One of the problems of Nigeria which is seldom discussed in the political circles of the media and blogosphere is the level of state terror unleashed on Nigerians. For example, it is a well known fact that years before the militants became a visible force, the Nigerian army and mobile police were known to target Niger Delta youths for execution. There has never been an investigation or research to try to find out how many young men have been killed over the past 20 years. Nor has there been any investigation or research into the number of women and girls who have been raped or forced into prostitution and made pregnant by Nigerian military and police. Even over the past 11 months, human rights activists have estimated between 2,000 and 3,000 young men and women have been summarily executed by the Nigerian police force. Some were guilty of kidnapping and other crimes, many were not. Either way, a country where the state engages in the extra judicial execution of its citizens rather than follow the legal process of the courts cannot expect anything but violence form its citizens in return. A country which terrorizes its own people cannot expect not be terrorized itself. These acts are very rarely reported by the media and most Nigerians don’t even know these acts are taking place. This speaks to the unwritten ‘censorship’ by the government and of the collusion and self censorship of the media. Meanwhile, we have to wait for reports by various human rights organizations before these facts are exposed and even then these become meaningless unless the government at state and Federal level takes notice. There cannot be a situation where civilians are being murdered with impunity in one part of the country, whether they are guilty or not, and expect things to be ok elsewhere.

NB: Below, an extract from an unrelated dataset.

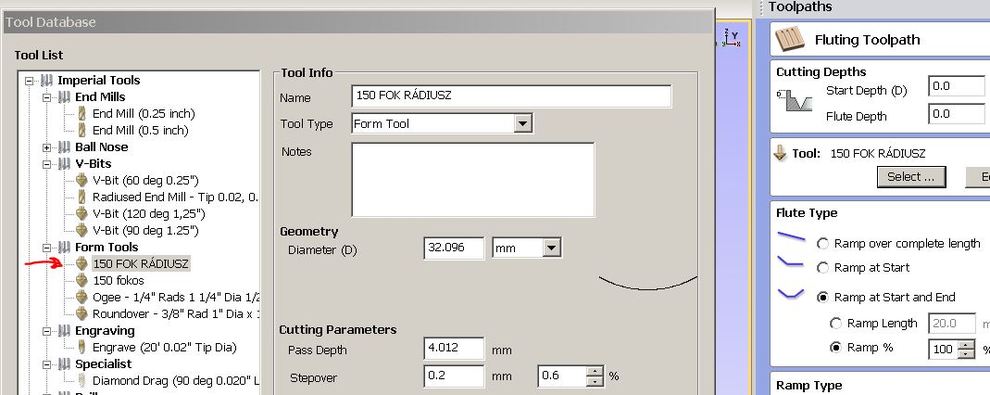Open the diameter units mm dropdown
This screenshot has height=395, width=990.
pos(552,248)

A wake-up call for Nigerians

In conclusion: this is a wake-up call for all Nigerians – but will we wake up? A wake-up call for people to get out and vote for someone who is going to be courageous in his or her approach to the way the country is run, and in particular to the Niger Delta; it’s a wake-up call for activists in the region who have to reclaim the struggle away from the militants and violence, and instead build a mass movement of civil disobedience as envisaged by the late Ken Saro-Wiwa; it’s a wake-up call for Nigerian civil society, which has been wholly ineffective in challenging injustice – the pathetic response after the 2007 elections is an excellent example of this. People have to mobilize and believe in the power of 150 million. I would like to end by imagining a different Friday – one to celebrate. I recall the uprising of the Aba women in the 1920s: 25,000 women came out in protest, day after day, week after week, against the colonial government. Imagine if instead of setting of bombs to kill and maim MEND had mobilized thousands and thousands in Warri, in Enugu, in Yenagoa in Port Harcourt, in Aba – to come and march and keep on marching day after day, hundreds of thousands of women, men and children demanding that Goodluck Jonathan and the state governors address the underdevelopment in their communities. There is much talk of the youth of today turning the country around. They may do this – but meanwhile they would do well to read up on the actions of their grandmothers and great-grandmothers!